Ceci posé, je précise mes hypothèses sur la focalisation et sur l'évocation. Premièrement, le foyer de l'attention passe des propositions focales, du « sommet du cône » à la condition insatisfaite. Ainsi dans le cas des odeurs, l'attention passe du stimulus olfactif au fait qu'ayant cru le reconnaître, le souvenir manque qui aurait permis de l'identifier. Deuxièmement, cette condition insatisfaite devient elle-même le sommet d'un cône dont la base, cette fois-ci, est dans la mémoire passive. Cette base est un champ dont l'étendue varie et qui contient toutes les informations à partir desquelles la condition insatisfaite peut être réévaluée et le cas échéant remplie. L'évocation consiste à passer en revue et à éprouver les informations contenues dans ce champ. (Sperber 1974 : 133)

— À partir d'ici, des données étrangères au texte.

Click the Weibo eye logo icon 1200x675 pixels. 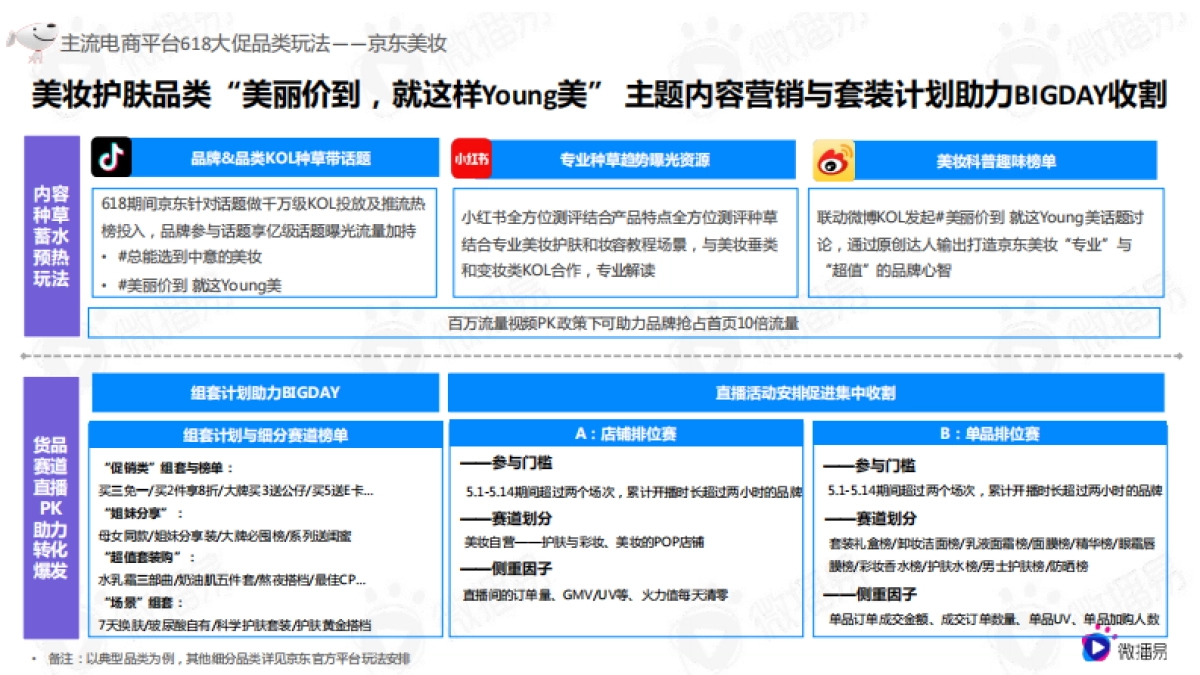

14 Sperber finira par qualifier ces représentations de croyances réflexives, par opposition aux croyances intuitives (Sperber 1996 : 97-102, 118-135 ; sur les variations terminologiques chez Sperber, voir Dominicy (1999).

Le traitement symbolique décrit par Sperber prend donc en input le résultat d'un traitement inabouti, et effectue ensuite une recherche en mémoire passive. La théorie du symbolisme esquissée par Sperber « détermine donc un second mode d'accès à la mémoire : une évocation, adaptée là où la convocation échoue » (Sperber 1974 : 134). Sperber paraît donc suggérer que l'évocation consiste pour la conscience à accéder directement à une représentation en mémoire passive, sans passer par la mémoire active. Si l'on reprend l'exemple des odeurs, lorsqu'un stimulus associé à une odeur de brûlé est perçu par le sujet, ce dernier étant dans l'incapacité de l'analyser en transférant des représentations disponibles de la mémoire passive vers la mémoire active, va parcourir plus ou moins aléatoirement la mémoire passive à la recherche de représentations associables. Des situations où il aurait déjà perçu pareille odeur pourront donc servir au traitement de l'input. Incapable de convoquer un concept spécifique de l'odeur en question, le sujet va donc devoir se remémorer une expérience où ce type de stimulus a déjà été perçu.